*** Opening of Dataset ***
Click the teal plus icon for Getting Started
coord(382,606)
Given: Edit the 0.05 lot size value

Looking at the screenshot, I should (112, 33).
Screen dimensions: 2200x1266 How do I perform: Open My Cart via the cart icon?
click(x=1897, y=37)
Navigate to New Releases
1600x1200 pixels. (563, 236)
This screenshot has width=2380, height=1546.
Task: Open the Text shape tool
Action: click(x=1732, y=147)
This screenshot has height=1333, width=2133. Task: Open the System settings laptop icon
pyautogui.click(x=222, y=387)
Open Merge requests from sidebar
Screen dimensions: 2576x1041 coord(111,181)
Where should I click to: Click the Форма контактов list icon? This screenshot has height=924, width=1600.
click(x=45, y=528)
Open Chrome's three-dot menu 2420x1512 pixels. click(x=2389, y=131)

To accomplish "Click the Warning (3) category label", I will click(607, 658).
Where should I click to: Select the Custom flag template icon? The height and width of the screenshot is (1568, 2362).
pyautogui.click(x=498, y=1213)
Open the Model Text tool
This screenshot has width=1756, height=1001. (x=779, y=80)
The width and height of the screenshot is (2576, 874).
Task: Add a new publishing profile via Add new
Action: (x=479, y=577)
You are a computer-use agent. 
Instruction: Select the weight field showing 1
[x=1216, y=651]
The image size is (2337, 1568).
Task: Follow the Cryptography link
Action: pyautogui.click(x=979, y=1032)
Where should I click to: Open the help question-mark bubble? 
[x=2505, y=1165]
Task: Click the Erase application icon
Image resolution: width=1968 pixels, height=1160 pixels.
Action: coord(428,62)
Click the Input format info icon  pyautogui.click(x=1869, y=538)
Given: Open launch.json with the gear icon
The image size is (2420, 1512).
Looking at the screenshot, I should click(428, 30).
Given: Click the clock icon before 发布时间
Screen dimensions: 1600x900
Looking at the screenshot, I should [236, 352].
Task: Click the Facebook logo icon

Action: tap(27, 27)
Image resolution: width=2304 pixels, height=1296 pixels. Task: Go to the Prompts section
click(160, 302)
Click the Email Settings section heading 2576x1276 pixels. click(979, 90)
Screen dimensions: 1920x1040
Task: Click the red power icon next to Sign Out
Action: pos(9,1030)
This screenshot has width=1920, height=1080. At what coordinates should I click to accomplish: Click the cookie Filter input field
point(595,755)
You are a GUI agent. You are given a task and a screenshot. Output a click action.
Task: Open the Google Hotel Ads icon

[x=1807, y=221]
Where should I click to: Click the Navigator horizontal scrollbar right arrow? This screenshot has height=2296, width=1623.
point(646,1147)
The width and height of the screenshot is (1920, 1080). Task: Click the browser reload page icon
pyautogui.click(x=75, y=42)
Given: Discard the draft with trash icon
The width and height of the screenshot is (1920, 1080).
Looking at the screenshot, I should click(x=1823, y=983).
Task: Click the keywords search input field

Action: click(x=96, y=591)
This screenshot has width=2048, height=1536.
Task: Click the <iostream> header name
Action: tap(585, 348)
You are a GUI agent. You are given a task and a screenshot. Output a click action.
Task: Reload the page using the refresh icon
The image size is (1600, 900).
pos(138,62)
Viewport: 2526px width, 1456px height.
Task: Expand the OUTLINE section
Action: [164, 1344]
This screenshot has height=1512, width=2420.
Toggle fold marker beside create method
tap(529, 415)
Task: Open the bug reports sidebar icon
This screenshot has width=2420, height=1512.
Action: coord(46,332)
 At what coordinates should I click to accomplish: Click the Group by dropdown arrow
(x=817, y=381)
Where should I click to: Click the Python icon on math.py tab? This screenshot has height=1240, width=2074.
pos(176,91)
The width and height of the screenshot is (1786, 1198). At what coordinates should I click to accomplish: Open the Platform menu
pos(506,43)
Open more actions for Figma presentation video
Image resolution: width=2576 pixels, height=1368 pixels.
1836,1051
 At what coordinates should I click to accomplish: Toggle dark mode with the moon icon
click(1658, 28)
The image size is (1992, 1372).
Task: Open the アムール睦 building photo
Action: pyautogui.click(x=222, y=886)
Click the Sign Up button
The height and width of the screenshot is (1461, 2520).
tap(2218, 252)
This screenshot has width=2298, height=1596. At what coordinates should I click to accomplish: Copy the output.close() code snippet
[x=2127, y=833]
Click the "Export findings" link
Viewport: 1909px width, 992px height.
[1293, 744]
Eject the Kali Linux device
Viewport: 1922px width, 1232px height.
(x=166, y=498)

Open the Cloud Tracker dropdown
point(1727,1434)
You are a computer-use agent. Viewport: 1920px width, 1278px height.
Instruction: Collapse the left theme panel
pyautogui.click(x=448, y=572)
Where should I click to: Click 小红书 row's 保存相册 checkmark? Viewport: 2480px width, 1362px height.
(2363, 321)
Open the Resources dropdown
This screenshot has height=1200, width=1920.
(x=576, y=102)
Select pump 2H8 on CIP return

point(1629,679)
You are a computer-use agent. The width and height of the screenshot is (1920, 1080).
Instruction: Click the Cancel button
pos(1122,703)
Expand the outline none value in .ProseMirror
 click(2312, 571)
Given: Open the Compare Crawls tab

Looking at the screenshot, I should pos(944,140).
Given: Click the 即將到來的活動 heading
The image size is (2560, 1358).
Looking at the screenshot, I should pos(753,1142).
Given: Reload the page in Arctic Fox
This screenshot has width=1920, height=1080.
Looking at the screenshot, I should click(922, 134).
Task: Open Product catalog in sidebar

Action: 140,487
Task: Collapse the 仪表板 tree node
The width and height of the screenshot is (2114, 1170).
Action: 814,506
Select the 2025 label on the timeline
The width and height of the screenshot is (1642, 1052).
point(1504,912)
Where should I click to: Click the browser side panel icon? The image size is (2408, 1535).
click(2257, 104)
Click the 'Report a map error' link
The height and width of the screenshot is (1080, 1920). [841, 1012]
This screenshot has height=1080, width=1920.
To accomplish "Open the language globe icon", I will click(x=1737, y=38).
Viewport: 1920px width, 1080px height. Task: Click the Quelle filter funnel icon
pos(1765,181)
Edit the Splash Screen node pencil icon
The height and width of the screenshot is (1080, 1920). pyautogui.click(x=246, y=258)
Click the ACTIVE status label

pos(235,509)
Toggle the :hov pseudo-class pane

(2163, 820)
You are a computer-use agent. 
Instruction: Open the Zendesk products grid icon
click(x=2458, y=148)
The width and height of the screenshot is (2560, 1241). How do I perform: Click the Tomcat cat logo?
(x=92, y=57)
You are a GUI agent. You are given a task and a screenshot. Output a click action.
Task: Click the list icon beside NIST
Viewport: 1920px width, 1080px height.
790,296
*** Close of Dataset ***
■ Exercise instructions: Write out every entry above exactly as given.

■ Answer for the task:
Click the teal plus icon for Getting Started
coord(382,606)
Given: Edit the 0.05 lot size value

Looking at the screenshot, I should (112, 33).
Screen dimensions: 2200x1266 How do I perform: Open My Cart via the cart icon?
click(x=1897, y=37)
Navigate to New Releases
1600x1200 pixels. (563, 236)
This screenshot has width=2380, height=1546.
Task: Open the Text shape tool
Action: click(x=1732, y=147)
This screenshot has height=1333, width=2133. Task: Open the System settings laptop icon
pyautogui.click(x=222, y=387)
Open Merge requests from sidebar
Screen dimensions: 2576x1041 coord(111,181)
Where should I click to: Click the Форма контактов list icon? This screenshot has height=924, width=1600.
click(x=45, y=528)
Open Chrome's three-dot menu 2420x1512 pixels. click(x=2389, y=131)

To accomplish "Click the Warning (3) category label", I will click(607, 658).
Where should I click to: Select the Custom flag template icon? The height and width of the screenshot is (1568, 2362).
pyautogui.click(x=498, y=1213)
Open the Model Text tool
This screenshot has width=1756, height=1001. (x=779, y=80)
The width and height of the screenshot is (2576, 874).
Task: Add a new publishing profile via Add new
Action: (x=479, y=577)
You are a computer-use agent. 
Instruction: Select the weight field showing 1
[x=1216, y=651]
The image size is (2337, 1568).
Task: Follow the Cryptography link
Action: pyautogui.click(x=979, y=1032)
Where should I click to: Open the help question-mark bubble? 
[x=2505, y=1165]
Task: Click the Erase application icon
Image resolution: width=1968 pixels, height=1160 pixels.
Action: coord(428,62)
Click the Input format info icon  pyautogui.click(x=1869, y=538)
Given: Open launch.json with the gear icon
The image size is (2420, 1512).
Looking at the screenshot, I should click(428, 30).
Given: Click the clock icon before 发布时间
Screen dimensions: 1600x900
Looking at the screenshot, I should [236, 352].
Task: Click the Facebook logo icon

Action: tap(27, 27)
Image resolution: width=2304 pixels, height=1296 pixels. Task: Go to the Prompts section
click(160, 302)
Click the Email Settings section heading 2576x1276 pixels. click(979, 90)
Screen dimensions: 1920x1040
Task: Click the red power icon next to Sign Out
Action: pos(9,1030)
This screenshot has width=1920, height=1080. At what coordinates should I click to accomplish: Click the cookie Filter input field
point(595,755)
You are a GUI agent. You are given a task and a screenshot. Output a click action.
Task: Open the Google Hotel Ads icon

[x=1807, y=221]
Where should I click to: Click the Navigator horizontal scrollbar right arrow? This screenshot has height=2296, width=1623.
point(646,1147)
The width and height of the screenshot is (1920, 1080). Task: Click the browser reload page icon
pyautogui.click(x=75, y=42)
Given: Discard the draft with trash icon
The width and height of the screenshot is (1920, 1080).
Looking at the screenshot, I should click(x=1823, y=983).
Task: Click the keywords search input field

Action: click(x=96, y=591)
This screenshot has width=2048, height=1536.
Task: Click the <iostream> header name
Action: tap(585, 348)
You are a GUI agent. You are given a task and a screenshot. Output a click action.
Task: Reload the page using the refresh icon
The image size is (1600, 900).
pos(138,62)
Viewport: 2526px width, 1456px height.
Task: Expand the OUTLINE section
Action: [164, 1344]
This screenshot has height=1512, width=2420.
Toggle fold marker beside create method
tap(529, 415)
Task: Open the bug reports sidebar icon
This screenshot has width=2420, height=1512.
Action: coord(46,332)
 At what coordinates should I click to accomplish: Click the Group by dropdown arrow
(x=817, y=381)
Where should I click to: Click the Python icon on math.py tab? This screenshot has height=1240, width=2074.
pos(176,91)
The width and height of the screenshot is (1786, 1198). At what coordinates should I click to accomplish: Open the Platform menu
pos(506,43)
Open more actions for Figma presentation video
Image resolution: width=2576 pixels, height=1368 pixels.
1836,1051
 At what coordinates should I click to accomplish: Toggle dark mode with the moon icon
click(1658, 28)
The image size is (1992, 1372).
Task: Open the アムール睦 building photo
Action: pyautogui.click(x=222, y=886)
Click the Sign Up button
The height and width of the screenshot is (1461, 2520).
tap(2218, 252)
This screenshot has width=2298, height=1596. At what coordinates should I click to accomplish: Copy the output.close() code snippet
[x=2127, y=833]
Click the "Export findings" link
Viewport: 1909px width, 992px height.
[1293, 744]
Eject the Kali Linux device
Viewport: 1922px width, 1232px height.
(x=166, y=498)

Open the Cloud Tracker dropdown
point(1727,1434)
You are a computer-use agent. Viewport: 1920px width, 1278px height.
Instruction: Collapse the left theme panel
pyautogui.click(x=448, y=572)
Where should I click to: Click 小红书 row's 保存相册 checkmark? Viewport: 2480px width, 1362px height.
(2363, 321)
Open the Resources dropdown
This screenshot has height=1200, width=1920.
(x=576, y=102)
Select pump 2H8 on CIP return

point(1629,679)
You are a computer-use agent. The width and height of the screenshot is (1920, 1080).
Instruction: Click the Cancel button
pos(1122,703)
Expand the outline none value in .ProseMirror
 click(2312, 571)
Given: Open the Compare Crawls tab

Looking at the screenshot, I should pos(944,140).
Given: Click the 即將到來的活動 heading
The image size is (2560, 1358).
Looking at the screenshot, I should pos(753,1142).
Given: Reload the page in Arctic Fox
This screenshot has width=1920, height=1080.
Looking at the screenshot, I should click(922, 134).
Task: Open Product catalog in sidebar

Action: 140,487
Task: Collapse the 仪表板 tree node
The width and height of the screenshot is (2114, 1170).
Action: 814,506
Select the 2025 label on the timeline
The width and height of the screenshot is (1642, 1052).
point(1504,912)
Where should I click to: Click the browser side panel icon? The image size is (2408, 1535).
click(2257, 104)
Click the 'Report a map error' link
The height and width of the screenshot is (1080, 1920). [841, 1012]
This screenshot has height=1080, width=1920.
To accomplish "Open the language globe icon", I will click(x=1737, y=38).
Viewport: 1920px width, 1080px height. Task: Click the Quelle filter funnel icon
pos(1765,181)
Edit the Splash Screen node pencil icon
The height and width of the screenshot is (1080, 1920). pyautogui.click(x=246, y=258)
Click the ACTIVE status label

pos(235,509)
Toggle the :hov pseudo-class pane

(2163, 820)
You are a computer-use agent. 
Instruction: Open the Zendesk products grid icon
click(x=2458, y=148)
The width and height of the screenshot is (2560, 1241). How do I perform: Click the Tomcat cat logo?
(x=92, y=57)
You are a GUI agent. You are given a task and a screenshot. Output a click action.
Task: Click the list icon beside NIST
Viewport: 1920px width, 1080px height.
790,296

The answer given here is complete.